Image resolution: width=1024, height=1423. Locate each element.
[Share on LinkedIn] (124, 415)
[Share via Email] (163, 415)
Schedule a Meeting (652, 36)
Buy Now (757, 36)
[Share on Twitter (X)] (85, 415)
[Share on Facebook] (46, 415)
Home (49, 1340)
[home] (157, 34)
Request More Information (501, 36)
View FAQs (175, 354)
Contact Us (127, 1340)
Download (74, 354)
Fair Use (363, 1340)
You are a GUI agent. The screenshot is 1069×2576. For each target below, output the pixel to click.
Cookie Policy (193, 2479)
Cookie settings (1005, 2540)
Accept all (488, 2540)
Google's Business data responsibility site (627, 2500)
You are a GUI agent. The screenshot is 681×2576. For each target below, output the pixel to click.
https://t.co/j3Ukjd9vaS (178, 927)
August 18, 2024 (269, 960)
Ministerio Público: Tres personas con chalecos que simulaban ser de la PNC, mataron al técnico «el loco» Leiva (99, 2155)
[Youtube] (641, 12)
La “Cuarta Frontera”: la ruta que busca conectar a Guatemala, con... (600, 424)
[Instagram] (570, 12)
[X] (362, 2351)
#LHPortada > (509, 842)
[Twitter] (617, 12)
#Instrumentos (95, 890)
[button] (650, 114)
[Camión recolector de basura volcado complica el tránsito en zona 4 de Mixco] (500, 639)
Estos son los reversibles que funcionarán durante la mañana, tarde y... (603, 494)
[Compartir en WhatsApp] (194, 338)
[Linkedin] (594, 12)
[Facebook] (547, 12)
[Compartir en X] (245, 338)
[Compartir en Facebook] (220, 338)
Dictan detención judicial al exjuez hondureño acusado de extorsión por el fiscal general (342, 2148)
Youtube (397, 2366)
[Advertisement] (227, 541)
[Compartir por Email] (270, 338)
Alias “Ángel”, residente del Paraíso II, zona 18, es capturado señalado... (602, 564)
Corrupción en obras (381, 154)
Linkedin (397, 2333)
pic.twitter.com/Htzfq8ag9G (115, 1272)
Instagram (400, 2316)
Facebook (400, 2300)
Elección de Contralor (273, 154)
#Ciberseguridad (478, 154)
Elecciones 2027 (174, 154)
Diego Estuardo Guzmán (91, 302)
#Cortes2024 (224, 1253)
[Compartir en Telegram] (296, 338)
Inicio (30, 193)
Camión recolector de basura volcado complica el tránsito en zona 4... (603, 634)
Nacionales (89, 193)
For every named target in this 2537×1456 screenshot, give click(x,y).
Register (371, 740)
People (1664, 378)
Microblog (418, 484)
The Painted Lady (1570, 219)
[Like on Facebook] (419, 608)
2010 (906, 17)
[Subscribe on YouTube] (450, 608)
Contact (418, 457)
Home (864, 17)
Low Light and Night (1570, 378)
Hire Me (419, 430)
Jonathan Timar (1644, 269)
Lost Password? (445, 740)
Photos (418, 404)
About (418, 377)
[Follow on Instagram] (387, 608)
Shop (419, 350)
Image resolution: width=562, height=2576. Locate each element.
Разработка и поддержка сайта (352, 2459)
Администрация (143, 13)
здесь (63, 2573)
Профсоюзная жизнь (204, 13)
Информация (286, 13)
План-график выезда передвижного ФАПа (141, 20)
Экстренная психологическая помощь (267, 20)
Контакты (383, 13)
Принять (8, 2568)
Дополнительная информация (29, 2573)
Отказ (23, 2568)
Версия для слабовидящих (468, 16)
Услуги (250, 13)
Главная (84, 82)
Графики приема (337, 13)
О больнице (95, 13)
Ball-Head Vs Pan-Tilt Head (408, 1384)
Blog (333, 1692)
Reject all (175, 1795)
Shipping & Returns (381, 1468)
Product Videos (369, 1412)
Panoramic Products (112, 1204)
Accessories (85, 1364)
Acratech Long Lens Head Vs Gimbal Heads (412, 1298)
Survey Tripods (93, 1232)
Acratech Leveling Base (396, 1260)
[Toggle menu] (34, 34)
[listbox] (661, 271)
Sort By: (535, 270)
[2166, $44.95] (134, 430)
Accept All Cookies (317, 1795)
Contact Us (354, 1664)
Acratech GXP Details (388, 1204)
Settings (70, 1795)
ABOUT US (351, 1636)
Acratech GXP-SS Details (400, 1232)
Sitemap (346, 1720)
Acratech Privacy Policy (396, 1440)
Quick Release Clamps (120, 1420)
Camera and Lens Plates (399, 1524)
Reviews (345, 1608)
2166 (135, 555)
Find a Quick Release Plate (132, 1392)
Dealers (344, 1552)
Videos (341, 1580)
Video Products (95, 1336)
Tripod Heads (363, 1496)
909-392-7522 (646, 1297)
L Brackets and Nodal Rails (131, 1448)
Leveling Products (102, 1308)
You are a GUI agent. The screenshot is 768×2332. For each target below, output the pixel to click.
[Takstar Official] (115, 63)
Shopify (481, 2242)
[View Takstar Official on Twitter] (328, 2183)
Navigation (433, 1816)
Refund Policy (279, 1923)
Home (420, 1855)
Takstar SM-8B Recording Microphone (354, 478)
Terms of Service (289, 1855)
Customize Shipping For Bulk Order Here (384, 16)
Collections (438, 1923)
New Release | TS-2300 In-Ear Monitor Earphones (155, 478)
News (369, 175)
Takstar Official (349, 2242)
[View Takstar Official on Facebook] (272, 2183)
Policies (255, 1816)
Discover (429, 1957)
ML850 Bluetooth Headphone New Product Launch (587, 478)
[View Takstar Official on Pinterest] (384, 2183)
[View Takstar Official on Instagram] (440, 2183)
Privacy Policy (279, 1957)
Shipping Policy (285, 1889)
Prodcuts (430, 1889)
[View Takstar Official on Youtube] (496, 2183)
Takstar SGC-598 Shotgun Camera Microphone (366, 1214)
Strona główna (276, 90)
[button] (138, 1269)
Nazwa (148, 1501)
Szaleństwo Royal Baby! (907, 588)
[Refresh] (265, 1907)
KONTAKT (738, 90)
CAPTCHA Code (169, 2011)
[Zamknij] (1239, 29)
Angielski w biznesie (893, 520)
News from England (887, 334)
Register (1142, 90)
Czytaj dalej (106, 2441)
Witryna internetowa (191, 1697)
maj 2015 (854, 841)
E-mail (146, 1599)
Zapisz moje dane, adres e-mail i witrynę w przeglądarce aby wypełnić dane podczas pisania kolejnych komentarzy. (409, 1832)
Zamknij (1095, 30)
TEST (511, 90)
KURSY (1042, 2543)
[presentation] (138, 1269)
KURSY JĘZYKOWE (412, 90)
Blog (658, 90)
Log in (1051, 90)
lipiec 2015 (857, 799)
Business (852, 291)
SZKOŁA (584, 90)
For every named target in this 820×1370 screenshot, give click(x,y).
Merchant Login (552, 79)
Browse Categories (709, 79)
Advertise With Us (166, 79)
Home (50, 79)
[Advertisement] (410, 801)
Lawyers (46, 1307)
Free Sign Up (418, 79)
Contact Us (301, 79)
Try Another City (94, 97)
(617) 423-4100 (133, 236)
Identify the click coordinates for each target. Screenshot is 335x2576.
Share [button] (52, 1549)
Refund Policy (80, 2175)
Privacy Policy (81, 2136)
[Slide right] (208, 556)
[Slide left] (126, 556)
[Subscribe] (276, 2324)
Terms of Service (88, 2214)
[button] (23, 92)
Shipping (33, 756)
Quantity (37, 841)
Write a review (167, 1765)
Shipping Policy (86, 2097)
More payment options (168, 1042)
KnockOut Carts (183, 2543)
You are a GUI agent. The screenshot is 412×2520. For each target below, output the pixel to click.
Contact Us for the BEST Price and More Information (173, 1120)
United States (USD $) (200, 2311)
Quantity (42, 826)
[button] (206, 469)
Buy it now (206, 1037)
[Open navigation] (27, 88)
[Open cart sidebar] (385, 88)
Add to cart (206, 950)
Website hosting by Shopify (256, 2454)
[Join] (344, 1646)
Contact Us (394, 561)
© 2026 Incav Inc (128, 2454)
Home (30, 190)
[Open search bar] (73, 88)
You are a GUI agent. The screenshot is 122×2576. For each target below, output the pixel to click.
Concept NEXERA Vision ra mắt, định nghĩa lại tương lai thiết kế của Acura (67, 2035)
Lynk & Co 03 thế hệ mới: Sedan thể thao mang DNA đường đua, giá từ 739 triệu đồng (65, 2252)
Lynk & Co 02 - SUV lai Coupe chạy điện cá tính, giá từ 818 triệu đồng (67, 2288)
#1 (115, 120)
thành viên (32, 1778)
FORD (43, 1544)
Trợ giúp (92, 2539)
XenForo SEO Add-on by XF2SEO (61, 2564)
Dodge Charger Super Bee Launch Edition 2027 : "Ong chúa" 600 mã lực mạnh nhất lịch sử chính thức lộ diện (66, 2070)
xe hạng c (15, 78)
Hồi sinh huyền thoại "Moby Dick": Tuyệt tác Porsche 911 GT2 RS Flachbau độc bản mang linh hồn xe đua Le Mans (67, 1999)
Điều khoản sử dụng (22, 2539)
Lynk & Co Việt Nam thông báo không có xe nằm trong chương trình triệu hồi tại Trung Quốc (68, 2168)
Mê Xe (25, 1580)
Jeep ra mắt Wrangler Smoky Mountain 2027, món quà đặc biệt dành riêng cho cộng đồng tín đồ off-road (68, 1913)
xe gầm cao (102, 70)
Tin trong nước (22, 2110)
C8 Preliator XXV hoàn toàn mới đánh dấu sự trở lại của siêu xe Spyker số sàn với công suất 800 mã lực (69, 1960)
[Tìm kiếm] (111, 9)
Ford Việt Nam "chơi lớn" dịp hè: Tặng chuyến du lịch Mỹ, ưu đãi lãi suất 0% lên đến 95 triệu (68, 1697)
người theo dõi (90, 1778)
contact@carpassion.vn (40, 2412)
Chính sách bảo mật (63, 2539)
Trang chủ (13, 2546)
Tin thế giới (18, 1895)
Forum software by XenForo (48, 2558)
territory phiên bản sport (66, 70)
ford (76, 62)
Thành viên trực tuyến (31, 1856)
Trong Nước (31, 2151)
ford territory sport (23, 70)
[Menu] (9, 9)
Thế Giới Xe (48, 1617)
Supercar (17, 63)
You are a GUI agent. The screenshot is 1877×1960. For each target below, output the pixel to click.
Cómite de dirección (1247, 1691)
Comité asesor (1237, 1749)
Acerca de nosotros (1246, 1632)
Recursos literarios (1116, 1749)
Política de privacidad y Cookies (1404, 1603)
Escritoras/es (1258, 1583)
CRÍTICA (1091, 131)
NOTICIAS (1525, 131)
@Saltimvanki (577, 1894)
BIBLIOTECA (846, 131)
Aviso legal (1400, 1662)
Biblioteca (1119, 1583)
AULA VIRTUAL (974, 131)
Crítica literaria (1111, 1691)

- - -

After locating the line that contains "https://t.co/j3Ukjd9vaS (178, 927)", please copy exactly every line from the start of the records through it, and nothing else.

Image resolution: width=1024, height=1423. Locate each element.
[Share on LinkedIn] (124, 415)
[Share via Email] (163, 415)
Schedule a Meeting (652, 36)
Buy Now (757, 36)
[Share on Twitter (X)] (85, 415)
[Share on Facebook] (46, 415)
Home (49, 1340)
[home] (157, 34)
Request More Information (501, 36)
View FAQs (175, 354)
Contact Us (127, 1340)
Download (74, 354)
Fair Use (363, 1340)
You are a GUI agent. The screenshot is 1069×2576. For each target below, output the pixel to click.
Cookie Policy (193, 2479)
Cookie settings (1005, 2540)
Accept all (488, 2540)
Google's Business data responsibility site (627, 2500)
You are a GUI agent. The screenshot is 681×2576. For each target below, output the pixel to click.
https://t.co/j3Ukjd9vaS (178, 927)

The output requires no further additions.